Never criticize a man until you have walked a mile in his moccasins.
Native American Saying
The counterbalance to this is to develop a compassionate mindset. If we work to understand and appreciate the other person’s point of view and their life circumstances, we put ourselves in a position to help both them and ourselves. The scientific research suggests that being compassionate is good for us.
Compassion should not be confused with pity, an emotional state which emphasises the difference between the two parties.
In many ways compassion becomes a shared experience that allows us to focus on what we hold in common. Triggering a desire that others, as well as ourselves, should be free of suffering and its causes. As one definition summarises it..
‘Compassion is’…being sensitive to the suffering of self and others with a deep commitment to try to prevent and relieve it.
The Dalai Lama
Compassion is not only being open to another’s suffering, but also needs to be directed to the self. We all suffer in different ways, and compassion helps us to reflect on this and make an appropriate response. A positive mindset which is of benefit to ourselves as well as others.
The western world has developed a society in which many people have a very low opinion of themselves. Focussing on what is wrong at the expense of what is right. A world in which anxiety and depression have become a normal part of many people’s lives.

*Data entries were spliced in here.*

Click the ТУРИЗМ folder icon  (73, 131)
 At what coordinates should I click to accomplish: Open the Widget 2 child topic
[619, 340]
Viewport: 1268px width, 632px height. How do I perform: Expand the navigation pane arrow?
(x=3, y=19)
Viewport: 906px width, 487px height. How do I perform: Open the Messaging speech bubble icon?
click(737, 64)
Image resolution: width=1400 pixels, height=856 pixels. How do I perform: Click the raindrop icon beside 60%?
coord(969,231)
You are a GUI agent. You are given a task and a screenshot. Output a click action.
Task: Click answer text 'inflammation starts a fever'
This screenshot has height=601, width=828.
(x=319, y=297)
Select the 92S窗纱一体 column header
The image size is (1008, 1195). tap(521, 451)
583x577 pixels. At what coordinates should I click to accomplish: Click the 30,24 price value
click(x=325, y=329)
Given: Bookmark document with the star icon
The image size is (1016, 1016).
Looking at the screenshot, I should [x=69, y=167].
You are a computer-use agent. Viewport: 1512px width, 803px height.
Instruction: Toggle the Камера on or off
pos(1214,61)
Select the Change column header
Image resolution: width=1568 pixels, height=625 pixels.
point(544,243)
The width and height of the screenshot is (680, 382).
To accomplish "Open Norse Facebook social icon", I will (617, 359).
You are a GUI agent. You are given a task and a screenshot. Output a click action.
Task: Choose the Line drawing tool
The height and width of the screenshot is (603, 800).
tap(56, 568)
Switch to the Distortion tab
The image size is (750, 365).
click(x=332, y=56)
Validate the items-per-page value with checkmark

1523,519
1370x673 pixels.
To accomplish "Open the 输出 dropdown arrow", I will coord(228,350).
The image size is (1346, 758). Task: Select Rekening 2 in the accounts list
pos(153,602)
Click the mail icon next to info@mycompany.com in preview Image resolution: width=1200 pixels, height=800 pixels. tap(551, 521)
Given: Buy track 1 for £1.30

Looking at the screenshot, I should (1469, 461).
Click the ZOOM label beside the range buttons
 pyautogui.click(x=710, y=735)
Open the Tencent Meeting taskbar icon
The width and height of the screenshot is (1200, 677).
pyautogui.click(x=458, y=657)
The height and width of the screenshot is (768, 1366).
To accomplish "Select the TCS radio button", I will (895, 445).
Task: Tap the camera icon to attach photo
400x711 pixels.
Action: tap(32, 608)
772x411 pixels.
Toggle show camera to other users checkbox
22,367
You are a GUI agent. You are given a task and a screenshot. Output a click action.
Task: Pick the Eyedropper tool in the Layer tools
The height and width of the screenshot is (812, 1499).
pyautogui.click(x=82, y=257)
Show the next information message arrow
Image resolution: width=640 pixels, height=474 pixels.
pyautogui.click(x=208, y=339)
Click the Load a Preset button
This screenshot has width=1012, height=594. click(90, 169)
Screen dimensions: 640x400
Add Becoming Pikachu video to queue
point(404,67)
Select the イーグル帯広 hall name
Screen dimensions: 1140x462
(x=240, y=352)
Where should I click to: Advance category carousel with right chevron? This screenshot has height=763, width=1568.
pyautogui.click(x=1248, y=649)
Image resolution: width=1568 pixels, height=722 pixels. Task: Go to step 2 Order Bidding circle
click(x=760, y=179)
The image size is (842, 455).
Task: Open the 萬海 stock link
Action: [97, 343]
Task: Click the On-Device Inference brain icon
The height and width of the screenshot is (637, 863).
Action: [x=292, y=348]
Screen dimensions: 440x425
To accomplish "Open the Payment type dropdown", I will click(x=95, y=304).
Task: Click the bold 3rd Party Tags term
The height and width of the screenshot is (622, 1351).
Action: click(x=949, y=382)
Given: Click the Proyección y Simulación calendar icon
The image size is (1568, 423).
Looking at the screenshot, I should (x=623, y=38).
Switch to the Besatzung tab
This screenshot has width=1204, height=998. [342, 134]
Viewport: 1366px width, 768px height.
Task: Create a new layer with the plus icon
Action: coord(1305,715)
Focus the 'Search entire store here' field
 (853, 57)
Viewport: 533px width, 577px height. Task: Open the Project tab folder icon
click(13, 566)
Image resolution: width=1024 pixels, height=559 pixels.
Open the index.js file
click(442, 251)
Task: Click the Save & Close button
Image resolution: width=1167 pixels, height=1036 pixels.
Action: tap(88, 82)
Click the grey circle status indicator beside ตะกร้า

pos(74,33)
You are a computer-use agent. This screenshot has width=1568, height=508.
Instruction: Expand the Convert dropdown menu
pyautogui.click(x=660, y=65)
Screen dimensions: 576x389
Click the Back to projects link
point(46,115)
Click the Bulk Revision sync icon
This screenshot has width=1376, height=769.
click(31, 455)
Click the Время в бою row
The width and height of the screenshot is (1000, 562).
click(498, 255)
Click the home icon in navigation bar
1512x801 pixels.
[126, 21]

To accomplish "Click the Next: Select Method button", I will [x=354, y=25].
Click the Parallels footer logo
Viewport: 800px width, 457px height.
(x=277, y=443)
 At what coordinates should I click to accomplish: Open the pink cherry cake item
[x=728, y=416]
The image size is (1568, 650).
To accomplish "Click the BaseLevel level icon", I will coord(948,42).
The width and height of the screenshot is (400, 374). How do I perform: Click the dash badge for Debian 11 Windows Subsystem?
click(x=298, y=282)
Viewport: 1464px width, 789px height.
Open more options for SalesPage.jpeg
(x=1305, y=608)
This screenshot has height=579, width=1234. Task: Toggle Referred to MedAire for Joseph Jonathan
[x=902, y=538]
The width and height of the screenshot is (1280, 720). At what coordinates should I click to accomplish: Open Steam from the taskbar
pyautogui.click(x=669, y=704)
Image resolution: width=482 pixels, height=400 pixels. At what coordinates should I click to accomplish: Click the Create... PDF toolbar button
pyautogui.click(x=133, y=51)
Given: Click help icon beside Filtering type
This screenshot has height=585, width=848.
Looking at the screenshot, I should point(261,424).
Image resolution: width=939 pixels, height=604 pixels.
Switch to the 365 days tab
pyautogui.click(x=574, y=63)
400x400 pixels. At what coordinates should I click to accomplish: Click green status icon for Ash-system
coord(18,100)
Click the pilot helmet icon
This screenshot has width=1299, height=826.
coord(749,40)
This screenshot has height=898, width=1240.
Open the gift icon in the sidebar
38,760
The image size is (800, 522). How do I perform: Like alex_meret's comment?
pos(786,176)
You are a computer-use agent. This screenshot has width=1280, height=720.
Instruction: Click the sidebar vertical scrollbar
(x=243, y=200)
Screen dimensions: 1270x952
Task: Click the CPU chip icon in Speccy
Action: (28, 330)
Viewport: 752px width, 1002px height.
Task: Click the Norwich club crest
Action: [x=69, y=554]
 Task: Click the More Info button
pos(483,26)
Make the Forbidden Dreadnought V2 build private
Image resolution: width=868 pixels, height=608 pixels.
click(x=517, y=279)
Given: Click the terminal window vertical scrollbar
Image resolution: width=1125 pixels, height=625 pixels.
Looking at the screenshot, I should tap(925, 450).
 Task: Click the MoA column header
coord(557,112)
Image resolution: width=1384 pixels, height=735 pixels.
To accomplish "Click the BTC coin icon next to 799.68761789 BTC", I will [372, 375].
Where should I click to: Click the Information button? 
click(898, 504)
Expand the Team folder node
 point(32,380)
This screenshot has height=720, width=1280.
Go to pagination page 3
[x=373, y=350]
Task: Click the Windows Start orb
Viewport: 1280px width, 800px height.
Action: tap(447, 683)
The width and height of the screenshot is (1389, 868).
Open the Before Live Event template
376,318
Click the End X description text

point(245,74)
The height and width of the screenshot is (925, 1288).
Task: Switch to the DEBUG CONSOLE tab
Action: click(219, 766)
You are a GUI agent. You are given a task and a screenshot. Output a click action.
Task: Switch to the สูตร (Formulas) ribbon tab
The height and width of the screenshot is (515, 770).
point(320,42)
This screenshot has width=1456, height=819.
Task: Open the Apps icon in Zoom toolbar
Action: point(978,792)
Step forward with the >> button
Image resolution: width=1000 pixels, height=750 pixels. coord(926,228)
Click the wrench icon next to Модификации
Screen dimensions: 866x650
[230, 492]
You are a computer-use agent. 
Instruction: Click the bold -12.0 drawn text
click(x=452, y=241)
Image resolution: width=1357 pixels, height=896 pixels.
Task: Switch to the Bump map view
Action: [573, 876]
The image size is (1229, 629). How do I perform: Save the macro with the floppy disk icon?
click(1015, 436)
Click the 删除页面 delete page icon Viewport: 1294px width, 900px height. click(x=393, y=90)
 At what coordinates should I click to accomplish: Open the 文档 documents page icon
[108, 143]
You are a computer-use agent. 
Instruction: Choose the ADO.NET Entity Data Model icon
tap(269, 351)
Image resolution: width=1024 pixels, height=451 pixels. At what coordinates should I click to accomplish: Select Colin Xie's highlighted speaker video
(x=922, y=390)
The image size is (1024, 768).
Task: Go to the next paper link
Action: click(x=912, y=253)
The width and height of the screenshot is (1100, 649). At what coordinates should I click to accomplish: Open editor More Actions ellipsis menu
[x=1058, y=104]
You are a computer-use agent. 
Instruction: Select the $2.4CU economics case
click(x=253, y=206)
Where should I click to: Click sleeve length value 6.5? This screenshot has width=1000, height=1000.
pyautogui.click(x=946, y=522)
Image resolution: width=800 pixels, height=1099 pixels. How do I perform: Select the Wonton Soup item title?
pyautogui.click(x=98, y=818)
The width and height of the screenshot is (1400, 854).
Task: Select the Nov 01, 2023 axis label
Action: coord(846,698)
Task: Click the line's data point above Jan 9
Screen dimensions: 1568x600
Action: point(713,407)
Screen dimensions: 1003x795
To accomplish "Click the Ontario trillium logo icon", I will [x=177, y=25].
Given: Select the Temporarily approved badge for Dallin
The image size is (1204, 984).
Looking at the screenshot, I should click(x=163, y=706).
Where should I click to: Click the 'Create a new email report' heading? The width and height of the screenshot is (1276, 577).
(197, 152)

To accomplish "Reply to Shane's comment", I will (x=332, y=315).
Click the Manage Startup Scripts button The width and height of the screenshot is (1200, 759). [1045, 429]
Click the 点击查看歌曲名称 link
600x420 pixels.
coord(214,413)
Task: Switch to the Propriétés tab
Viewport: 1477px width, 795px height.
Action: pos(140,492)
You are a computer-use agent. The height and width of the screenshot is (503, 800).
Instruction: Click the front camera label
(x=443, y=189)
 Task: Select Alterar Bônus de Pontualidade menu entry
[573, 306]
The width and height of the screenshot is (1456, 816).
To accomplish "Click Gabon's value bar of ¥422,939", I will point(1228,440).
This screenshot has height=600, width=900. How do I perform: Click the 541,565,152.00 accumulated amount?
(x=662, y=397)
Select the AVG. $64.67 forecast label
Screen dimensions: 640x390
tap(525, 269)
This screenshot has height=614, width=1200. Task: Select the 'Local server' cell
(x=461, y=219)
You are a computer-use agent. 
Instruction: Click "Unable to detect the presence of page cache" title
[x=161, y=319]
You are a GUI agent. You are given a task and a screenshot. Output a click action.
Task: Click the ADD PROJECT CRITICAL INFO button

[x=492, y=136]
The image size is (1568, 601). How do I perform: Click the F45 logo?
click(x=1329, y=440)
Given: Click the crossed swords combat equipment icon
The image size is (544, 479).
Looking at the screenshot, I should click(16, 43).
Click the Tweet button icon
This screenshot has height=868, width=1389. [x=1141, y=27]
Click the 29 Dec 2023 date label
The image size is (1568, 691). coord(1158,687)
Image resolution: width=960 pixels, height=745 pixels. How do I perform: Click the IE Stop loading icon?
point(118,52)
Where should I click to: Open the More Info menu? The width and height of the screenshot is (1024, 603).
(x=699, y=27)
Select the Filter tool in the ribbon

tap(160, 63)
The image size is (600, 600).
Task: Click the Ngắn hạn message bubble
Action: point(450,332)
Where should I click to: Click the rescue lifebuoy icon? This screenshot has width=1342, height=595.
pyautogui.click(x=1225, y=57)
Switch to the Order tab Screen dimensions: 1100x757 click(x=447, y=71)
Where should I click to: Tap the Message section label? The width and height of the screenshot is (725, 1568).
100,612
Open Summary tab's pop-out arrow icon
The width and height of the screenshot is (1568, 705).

Developing a compassionate mindset allows us to reverse this situation. When we develop an understanding of the causes and effects that are at play in our own lives we can address them more easily, and so become better placed to understand and respond to others suffering as well.
Once we understand our own circumstances, and observe our habitual responses, we can act out of that changed mindset and become a positive influence in our world.
The good news is that the more you practice compassion the easier it gets.
Fake it until you make it.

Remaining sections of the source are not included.